● Source text:
════

Anabaptism and Liberation Theology
Let us begin with the way we will end today. Please take three and a half minutes to view a Mennonite minister, Samual Adams, define Liberation Theology, which intersects at places with early Anabaptist beliefs and actions.
Summing up early Anabaptism:
According to Stuart Murray/Biblical Interpretation in the Anabaptist Tradition, early Anabaptism followed diverse paths, but Murray says that a hermeneutic—the heavy word that means ‘the science of interpretation, especially of the Scriptures’—does survive. An Anabaptist hermeneutic can be accessed by pondering the early practices and assigning significance to them today:
- Scripture as self-interpreting: regular citizens could understand Scripture without the authorities, but in the presence of the Holy Spirit. A right attitude was necessary, as was obedience to Jesus’ words.
- Christocentrism provided the clearest approach to the Bible: all Scripture was about Jesus, his words and deeds.
- The Old Testament could be understood as predicting the coming of Jesus and the Gospels: the Bible had continuity, but the OT was not to be used to force everyone to be born into a State church.
- The Holy Spirit was present, as the spirit of Jesus: Anabaptists were not simply literalists or spiritualists. They believed that the words of Jesus were to be obeyed, not altered by those who wanted power; to them the Holy Spirit was a bringer of common sense as an approach to Scripture; and the Holy Spirit helped regular congregants come to consensus.
- It was in congregations, many of them small, that Scripture could best be studied and discerned: the universities, the established clergy, and even individuals were secondary to the fellowship of believers. Those who acted as Jesus’ words would have them do (the obedient, even unto death) were the best interpreters.
- Obedience was key: no ethical norm should be adopted apart from Christocentrism. Ethics should be considered, but the Anabaptists felt that the Scriptures were clear enough to stand up to ethical tests. They were naturally suspicious of clerical interpretations that pretended to be ethical but were designed to keep the authorities in power.
- Anabaptists did not have time in the early, especially creative years to sit down and develop a full hermeneutic: there was running to be done, dying to be done, and the splitting of groups to be endured. Each early group was often represented by educated, reformed clerics who felt that the Reformation had not followed Christ’s words in practice. Common folk recognized religious freedom and Christ’s power in this approach and took up the banner.
Although Anabaptists developed into a number of groups that put different emphases on literalism and spiritualism, there were areas in which they shared beliefs, particularly in social justice, believers’ community, and willingness to die for the Kingdom of God beyond this Earth.
Why was dying such a necessity? Murray explains that when the Church is hand-in-hand with the State, there is no definition for a church that lies beyond the State. Nobody knew what to do with the Anabaptists, and Luther & Zwingli were perhaps in great discomfort as they realized that their students were committed to walking into peril. Luther and Zwingli made deals with the authorities to keep their Protestant movements alive. The Radical Reformation’s Anabaptists believed that they were simply the fulfillment of the Reformation itself.
Much study is required to understand the historical development of Anabaptism throughout the ages, mainly the divisions of fundamentalism and modernism in the early 20th Century. Debates still rage between camps on either side of LGBTQ concerns and church structure.

════

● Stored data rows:
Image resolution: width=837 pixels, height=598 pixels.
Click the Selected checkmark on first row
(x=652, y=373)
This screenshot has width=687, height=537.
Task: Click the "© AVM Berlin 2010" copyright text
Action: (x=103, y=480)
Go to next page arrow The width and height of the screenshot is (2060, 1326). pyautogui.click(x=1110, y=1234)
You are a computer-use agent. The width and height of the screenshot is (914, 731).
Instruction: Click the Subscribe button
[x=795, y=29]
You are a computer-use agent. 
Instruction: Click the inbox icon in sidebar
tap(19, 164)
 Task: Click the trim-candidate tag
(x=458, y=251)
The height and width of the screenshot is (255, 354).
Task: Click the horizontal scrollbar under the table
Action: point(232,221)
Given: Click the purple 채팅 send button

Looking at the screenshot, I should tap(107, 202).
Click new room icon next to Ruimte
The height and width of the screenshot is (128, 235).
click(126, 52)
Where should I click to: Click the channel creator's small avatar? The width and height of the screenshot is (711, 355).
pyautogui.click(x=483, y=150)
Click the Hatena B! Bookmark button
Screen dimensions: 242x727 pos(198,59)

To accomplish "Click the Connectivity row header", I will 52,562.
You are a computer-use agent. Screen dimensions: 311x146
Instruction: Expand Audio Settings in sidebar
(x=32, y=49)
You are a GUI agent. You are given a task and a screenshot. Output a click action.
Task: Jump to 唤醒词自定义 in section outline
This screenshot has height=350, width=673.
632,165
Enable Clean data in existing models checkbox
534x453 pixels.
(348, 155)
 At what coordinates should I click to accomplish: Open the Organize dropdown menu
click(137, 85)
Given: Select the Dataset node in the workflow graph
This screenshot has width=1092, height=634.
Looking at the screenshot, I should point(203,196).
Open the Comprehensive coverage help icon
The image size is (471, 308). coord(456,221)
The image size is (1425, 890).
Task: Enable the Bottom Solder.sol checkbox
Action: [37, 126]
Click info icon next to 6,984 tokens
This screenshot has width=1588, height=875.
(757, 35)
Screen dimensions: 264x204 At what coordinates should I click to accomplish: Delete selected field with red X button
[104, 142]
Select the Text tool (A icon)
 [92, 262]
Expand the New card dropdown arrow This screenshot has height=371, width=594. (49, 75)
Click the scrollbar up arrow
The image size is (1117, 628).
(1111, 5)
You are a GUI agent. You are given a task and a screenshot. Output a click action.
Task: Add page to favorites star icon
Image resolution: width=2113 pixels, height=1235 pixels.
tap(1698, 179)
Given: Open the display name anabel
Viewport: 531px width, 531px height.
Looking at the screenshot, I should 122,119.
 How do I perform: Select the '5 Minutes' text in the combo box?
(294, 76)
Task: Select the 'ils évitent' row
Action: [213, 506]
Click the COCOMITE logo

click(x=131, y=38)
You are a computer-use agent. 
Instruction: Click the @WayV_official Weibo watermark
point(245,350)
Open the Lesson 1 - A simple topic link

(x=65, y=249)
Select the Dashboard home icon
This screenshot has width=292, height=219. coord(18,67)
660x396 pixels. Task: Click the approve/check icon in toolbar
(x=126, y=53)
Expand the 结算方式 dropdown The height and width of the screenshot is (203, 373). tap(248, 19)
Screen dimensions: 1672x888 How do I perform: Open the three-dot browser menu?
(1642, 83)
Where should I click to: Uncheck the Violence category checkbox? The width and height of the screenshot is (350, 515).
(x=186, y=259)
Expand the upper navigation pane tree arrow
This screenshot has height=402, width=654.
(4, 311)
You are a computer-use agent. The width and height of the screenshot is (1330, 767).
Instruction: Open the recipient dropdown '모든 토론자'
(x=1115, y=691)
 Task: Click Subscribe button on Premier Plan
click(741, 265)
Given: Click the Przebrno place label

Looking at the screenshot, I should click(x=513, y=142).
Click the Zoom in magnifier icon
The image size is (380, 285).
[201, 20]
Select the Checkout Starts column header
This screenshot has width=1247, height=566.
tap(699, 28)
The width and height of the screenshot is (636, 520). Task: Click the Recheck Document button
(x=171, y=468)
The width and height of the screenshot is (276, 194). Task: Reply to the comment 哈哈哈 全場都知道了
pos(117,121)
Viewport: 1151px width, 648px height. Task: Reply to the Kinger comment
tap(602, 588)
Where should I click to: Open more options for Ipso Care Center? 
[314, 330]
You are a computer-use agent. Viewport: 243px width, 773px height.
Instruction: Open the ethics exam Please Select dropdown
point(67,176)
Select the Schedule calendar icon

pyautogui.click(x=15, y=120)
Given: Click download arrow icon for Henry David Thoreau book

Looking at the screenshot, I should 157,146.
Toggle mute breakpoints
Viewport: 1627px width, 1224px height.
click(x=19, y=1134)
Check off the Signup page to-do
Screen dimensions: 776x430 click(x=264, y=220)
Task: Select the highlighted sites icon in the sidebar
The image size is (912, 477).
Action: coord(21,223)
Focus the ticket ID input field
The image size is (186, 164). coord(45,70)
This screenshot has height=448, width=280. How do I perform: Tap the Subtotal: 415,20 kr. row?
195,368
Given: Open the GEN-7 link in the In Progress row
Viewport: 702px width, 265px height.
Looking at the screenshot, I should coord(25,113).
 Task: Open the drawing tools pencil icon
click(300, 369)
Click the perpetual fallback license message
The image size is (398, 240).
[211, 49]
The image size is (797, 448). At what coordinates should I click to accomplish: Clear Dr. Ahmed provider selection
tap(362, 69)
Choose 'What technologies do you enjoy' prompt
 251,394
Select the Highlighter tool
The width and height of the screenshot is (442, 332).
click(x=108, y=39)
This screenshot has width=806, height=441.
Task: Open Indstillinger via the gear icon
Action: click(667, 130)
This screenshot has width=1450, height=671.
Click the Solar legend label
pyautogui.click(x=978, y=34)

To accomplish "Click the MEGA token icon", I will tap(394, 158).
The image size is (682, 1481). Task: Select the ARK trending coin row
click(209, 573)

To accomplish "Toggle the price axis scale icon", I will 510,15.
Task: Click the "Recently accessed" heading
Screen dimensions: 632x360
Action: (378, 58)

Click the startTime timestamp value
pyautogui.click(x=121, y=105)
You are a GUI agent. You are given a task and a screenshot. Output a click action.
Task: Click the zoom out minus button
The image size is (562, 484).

════

● Given task:
Proceed with the text on Anabaptism and liberation theology, picking up after its last sentence. The rows above play no part here.

● Response:
I will jump to Murray’s thoughts on what Anabaptism may be able to give to, and learn from, today’s Liberation Theology. Murray asserts: “[Anabaptism] offers fresh historical perspectives on issue that were debated in the sixteenth century but remain unresolved centuries later.”
Liberation Theology was begun by Catholic theologians and priests as a way to address the problems of poverty and lack of freedom in Latin America—and as a response to local groups that were already meeting to study the Bible and what it meant for justice. Many writers are known as liberation scholars, but one of the most famous is Gustavo Gutierrez, presented below in translation.
Murray outlines some points of possible intersection of Anabaptism and Liberation Theology:
- Each movement gave/gives power and respect to uneducated believers. Gutierrez says: “We too are God’s people. That is why it is so easy to grasp the meaning of the Bible.” He emphasizes freedom from biblical experts and feels that the poor need to enfranchise themselves to read and interpret Scripture.
- Each community assigned/assigns the most power to communal interpretation, with small local congregations as key. Calling these communities ‘base churches’, the liberationists have brought thousands of Latin Americans together to read the Bible and find meaning in their lives.
- Intellectual interpretation, although valued by both movements, is assigned less emphasis than the application of Scripture–the doing, not just the thinking, talking, or posturing. As Jon Sobrino said, “Following Jesus is the precondition for knowing Jesus.” This sounds like the early Anabaptists’ writings. Not just understanding texts for their historical value, but applying their suggestions, rules, and admonitions is central to both theologies.
- The ‘hermeneutics of Justice’ is more important than a ‘hermeneutics of Order.’ Social justice is more important than social stability. Individual change must lead to historical change.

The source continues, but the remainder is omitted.